Citigroup Said To Be Wary of Mexican Bank on Block

A bad experience with a retail operation in Mexico may sour Citigroup Inc. against making a bid for Banca Serfin, Mexico's third-largest bank, local banking analysts said.

Citigroup chairman John Reed confirmed this week that the New York financial services company has looked at Serfin, which is being auctioned by the government, but said Citi has not decided whether to go forward with a bid.

A Reuters report quoted him as saying that "the Mexican banking system is wounded, and there's no doubt that it will take some years to break out of its rut."

Banking analysts in Mexico City said Mr. Reed's concerns were not surprising, given the performance of the 250-branch Banca Confia, which it bought two years ago for $45 million.

They said Confia's track record makes it unlikely Citigroup will bid for an operation as troubled as $15 billion-asset Serfin.

Unlike Citigroup's corporate banking business in Mexico, which is run by country head Julio de Quesada, Confia is run as part of Citigroup's Latin American consumer banking operation out of Fort Lauderdale, Fla. Citigroup has pumped more than $400 million into the bank, including $150 million in capital, according to Citi officials in Mexico.

Sources said both the difficulty in trying to integrate the Mexican retail banking operation into Citigroup's global consumer banking unit and high operating costs still pose a major challenge for the U.S. financial group.

"They bought into a black hole in Confia and still haven't figured out how much it's going to cost them," said a Mexican banker, who asked not to be identified. "Either they underestimated the extent of the problems or they overestimated their abilities to solve them."

To win Serfin, Citi would have to compete with Banco Bilbao Vizcaya Argentaria and Banco Santander Central Hispano, both of Spain, and London-based HSBC Holdings PLC, which already has a 19.9% stake in Serfin from a capital-raising program by the Mexican bank.

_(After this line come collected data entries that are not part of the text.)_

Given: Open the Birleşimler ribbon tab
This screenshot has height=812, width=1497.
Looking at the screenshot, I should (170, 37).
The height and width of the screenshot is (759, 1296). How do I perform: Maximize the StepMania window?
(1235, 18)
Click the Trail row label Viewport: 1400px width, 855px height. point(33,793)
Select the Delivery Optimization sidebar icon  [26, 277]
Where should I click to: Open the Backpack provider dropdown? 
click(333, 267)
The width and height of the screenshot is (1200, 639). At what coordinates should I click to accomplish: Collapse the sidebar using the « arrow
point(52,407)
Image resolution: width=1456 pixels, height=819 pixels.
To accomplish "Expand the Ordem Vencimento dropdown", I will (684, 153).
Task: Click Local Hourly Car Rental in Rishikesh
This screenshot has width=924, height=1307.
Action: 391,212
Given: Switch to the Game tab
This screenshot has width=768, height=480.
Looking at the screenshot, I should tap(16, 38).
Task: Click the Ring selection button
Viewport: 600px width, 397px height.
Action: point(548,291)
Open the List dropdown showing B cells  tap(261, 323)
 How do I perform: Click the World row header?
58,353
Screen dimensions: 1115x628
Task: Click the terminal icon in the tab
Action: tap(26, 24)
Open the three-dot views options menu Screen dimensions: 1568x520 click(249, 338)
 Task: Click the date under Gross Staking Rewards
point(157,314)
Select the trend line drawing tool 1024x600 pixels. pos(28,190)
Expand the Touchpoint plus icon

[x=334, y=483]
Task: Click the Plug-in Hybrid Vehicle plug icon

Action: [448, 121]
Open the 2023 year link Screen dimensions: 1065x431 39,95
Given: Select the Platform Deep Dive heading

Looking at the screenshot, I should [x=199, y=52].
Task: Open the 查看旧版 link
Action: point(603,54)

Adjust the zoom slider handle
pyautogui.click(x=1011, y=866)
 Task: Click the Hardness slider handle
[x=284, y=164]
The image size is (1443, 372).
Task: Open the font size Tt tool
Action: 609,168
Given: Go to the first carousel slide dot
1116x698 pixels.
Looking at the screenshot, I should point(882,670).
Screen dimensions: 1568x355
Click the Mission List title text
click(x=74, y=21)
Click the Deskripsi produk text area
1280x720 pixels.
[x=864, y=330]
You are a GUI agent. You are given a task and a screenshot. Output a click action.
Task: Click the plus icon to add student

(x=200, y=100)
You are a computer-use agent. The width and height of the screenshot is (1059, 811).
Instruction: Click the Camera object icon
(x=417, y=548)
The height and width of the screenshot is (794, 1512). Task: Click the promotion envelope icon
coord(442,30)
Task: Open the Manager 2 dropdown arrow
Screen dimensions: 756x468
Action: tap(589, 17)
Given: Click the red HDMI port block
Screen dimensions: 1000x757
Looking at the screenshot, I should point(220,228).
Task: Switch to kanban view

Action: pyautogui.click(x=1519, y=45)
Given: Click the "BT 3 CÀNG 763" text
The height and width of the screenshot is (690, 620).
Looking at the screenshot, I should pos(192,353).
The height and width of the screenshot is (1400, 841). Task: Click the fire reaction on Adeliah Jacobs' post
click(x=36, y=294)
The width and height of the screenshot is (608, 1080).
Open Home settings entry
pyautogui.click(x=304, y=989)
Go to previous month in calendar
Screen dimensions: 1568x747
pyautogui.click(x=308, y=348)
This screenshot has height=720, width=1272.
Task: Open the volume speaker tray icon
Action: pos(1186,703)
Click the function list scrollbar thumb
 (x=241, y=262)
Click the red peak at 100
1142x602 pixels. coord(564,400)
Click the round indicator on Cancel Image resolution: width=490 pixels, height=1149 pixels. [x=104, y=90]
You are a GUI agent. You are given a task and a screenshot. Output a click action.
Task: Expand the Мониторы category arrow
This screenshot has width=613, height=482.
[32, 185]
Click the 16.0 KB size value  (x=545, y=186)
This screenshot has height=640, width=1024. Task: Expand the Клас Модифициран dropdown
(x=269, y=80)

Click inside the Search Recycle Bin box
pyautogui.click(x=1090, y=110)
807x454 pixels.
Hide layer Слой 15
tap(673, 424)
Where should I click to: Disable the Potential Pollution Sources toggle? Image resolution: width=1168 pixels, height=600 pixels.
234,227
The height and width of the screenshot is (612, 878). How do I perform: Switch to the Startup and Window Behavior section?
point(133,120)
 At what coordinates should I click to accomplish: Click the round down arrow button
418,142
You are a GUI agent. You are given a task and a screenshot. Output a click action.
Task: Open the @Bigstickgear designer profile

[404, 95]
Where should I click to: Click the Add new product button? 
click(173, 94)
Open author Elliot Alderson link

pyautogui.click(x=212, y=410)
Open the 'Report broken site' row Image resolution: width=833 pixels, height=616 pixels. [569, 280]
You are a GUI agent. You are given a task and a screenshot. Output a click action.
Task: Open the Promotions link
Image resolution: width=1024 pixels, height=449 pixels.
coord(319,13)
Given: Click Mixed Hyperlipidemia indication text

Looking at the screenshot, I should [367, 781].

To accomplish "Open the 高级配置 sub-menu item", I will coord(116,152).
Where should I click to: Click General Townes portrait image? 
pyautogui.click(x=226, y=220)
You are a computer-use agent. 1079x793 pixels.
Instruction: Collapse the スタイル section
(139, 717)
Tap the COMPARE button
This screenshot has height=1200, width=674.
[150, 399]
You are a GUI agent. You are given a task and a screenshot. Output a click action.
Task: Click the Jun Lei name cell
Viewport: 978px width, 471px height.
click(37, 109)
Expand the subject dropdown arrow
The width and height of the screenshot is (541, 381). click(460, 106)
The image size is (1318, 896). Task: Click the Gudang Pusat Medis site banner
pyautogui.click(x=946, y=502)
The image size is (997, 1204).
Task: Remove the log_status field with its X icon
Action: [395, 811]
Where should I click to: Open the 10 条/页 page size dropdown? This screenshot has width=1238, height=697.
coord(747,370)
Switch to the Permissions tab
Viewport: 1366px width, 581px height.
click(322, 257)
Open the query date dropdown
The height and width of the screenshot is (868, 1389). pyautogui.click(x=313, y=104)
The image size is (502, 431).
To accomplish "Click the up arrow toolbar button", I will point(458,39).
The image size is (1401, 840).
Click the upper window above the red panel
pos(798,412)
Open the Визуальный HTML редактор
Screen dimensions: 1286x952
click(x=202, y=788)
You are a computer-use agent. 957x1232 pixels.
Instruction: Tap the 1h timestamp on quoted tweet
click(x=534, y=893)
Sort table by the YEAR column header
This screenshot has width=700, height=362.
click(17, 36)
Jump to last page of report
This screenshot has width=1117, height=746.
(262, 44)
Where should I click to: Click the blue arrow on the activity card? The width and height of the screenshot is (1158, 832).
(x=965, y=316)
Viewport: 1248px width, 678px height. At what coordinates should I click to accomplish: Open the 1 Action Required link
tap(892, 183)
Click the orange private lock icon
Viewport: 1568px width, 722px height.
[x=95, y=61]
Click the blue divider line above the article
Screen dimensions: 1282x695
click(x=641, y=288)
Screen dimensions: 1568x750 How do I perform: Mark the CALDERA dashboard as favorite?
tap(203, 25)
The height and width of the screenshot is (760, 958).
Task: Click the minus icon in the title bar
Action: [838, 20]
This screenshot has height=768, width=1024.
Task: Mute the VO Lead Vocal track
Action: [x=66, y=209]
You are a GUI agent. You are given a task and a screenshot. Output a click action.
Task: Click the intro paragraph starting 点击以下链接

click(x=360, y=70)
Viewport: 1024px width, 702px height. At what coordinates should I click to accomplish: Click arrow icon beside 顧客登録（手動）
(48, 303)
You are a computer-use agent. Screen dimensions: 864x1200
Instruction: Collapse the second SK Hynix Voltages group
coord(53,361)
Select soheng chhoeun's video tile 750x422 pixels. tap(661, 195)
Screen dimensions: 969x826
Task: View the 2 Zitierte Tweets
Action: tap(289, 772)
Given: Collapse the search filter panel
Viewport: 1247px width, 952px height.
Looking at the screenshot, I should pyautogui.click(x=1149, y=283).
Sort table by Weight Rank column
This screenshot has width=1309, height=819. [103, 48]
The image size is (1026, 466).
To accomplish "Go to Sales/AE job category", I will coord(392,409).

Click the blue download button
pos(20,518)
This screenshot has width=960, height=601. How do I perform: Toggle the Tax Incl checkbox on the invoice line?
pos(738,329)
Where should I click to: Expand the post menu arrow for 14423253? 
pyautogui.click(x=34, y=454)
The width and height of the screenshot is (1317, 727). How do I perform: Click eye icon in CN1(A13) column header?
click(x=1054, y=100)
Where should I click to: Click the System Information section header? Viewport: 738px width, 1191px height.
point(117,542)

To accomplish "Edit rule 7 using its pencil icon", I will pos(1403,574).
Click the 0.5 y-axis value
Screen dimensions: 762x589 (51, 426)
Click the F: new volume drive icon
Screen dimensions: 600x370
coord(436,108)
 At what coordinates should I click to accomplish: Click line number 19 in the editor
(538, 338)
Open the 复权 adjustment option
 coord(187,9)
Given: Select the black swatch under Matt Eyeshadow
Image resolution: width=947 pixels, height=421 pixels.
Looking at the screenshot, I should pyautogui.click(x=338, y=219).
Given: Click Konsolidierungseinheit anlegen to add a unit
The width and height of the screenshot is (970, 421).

"There's a long way between paying $25,000" to look at the bank's books "and ponying up what the government wants," said one source.

Mr. Reed was speaking in the northern Mexican city of Monterrey. Local press reports cited Mike Contreras, Citigroup's regional director for Latin America, as saying that the U.S. financial group has set up a 15-person team to study possible acquisitions across Latin America. Mr. Contreras was also reported as saying that the biggest attraction of Serfin was its large size and network of branches.

Mr. Reed also said in the reports that Citigroup's decision on Serfin would "depend a lot on how the problems that exist within the bank are going to be solved."

Citi recently has shown an appetite for foreign deals. In January it agreed to pay $2.2 billion to buy the investment banking operations of London-based Schroders PLC, and this month it offered $1 billion to purchase at 75% stake in Poland's Bank Handlowy in Warsaw.

In December, Citi expanded in Mexico and paid its government $179 million to acquire 51% of Afore Garante, a pension fund management company that Serfin set up two years ago. The move raised the U.S. company's combined stake in the Mexican fund manager to 91%.

Serfin, Mexico's No. 3 banking group after Banco Nacional de Mexico and Bancomer, ran into severe capital shortages in the wake of a Mexican financial crisis in 1995.

The group was taken over last year by Mexican regulators, who have estimated that Serfin will need at least $1 billion in fresh capital and as much as $1.5 billion more to cover other liabilities.

As of Sept. 30, Citigroup had more than $7 billion of assets in Mexico, up from $4.5 billion two years earlier. Its Mexican banking operations reported $153 million in net earnings for the first nine months, up from $28.5 million in losses in all of 1998.